■ **What is being asked**
From the line with "Viewport: 1144px width, 406px" to the line with "1366x768 pixels.", output every line below exactly, both ends included. Skip the pictures.

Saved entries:
--- --- ---
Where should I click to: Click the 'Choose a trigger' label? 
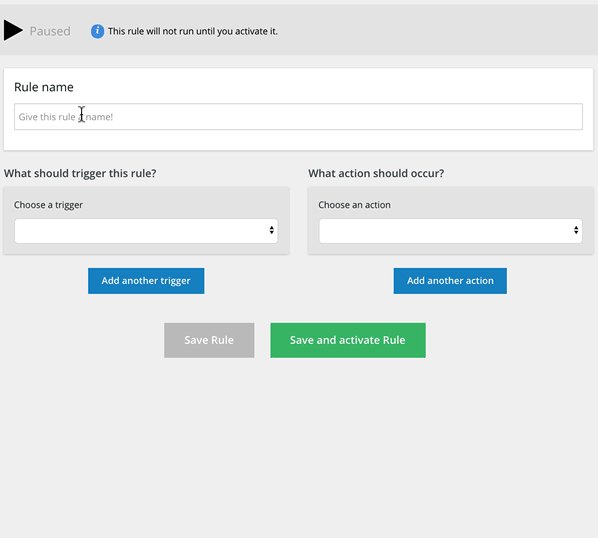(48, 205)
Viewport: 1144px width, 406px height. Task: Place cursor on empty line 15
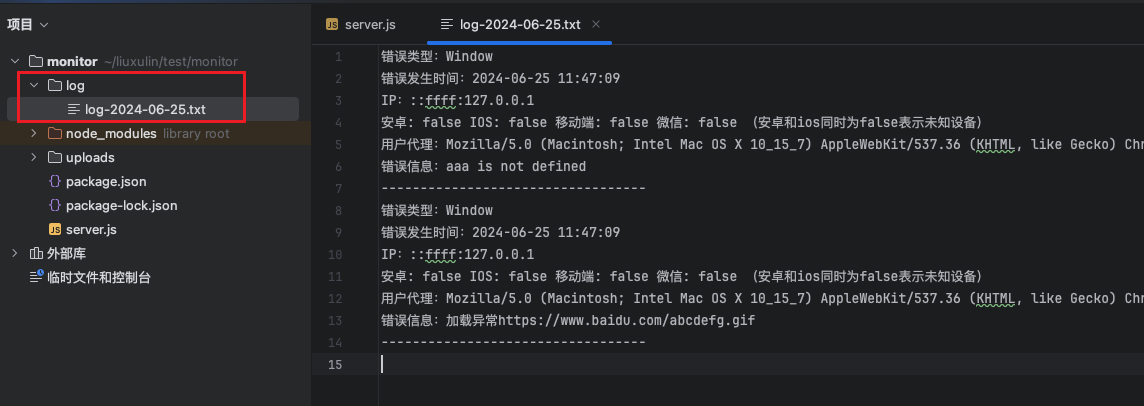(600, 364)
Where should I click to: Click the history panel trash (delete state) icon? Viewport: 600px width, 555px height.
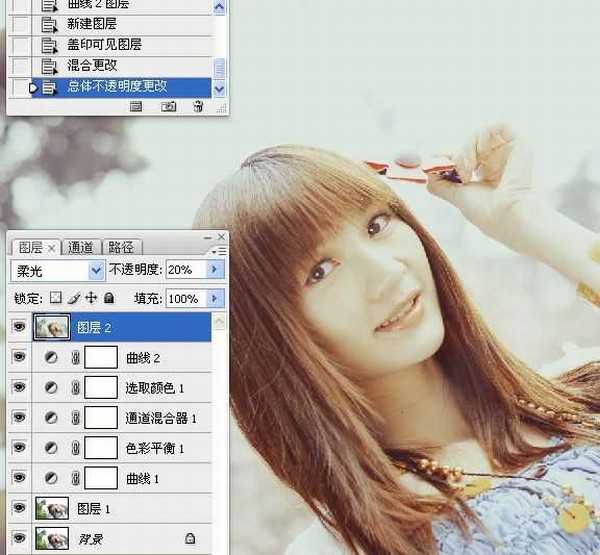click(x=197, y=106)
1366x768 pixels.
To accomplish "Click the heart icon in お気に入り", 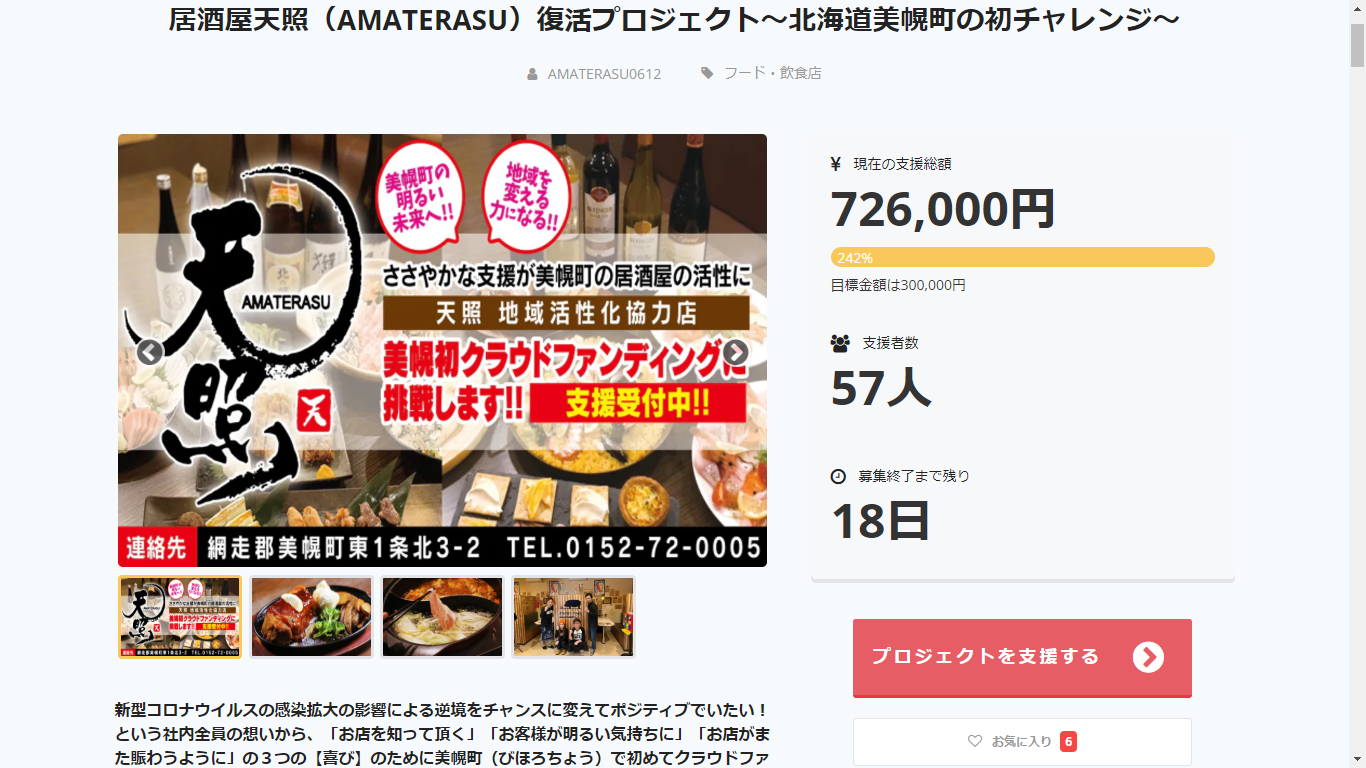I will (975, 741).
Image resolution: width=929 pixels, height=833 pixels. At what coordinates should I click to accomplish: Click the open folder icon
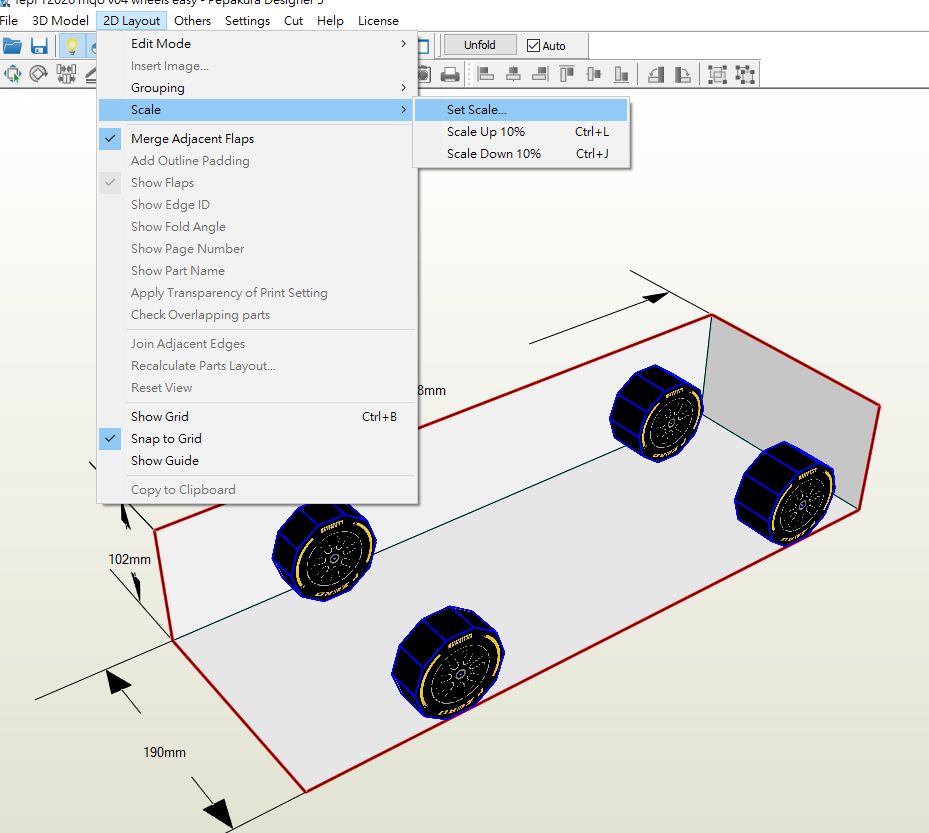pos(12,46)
--- --- ---
■ **Response for this exercise**
Viewport: 1144px width, 406px height. Task: Place cursor on empty line 15
(600, 364)
Where should I click to: Click the history panel trash (delete state) icon? Viewport: 600px width, 555px height.
click(x=197, y=106)
1366x768 pixels.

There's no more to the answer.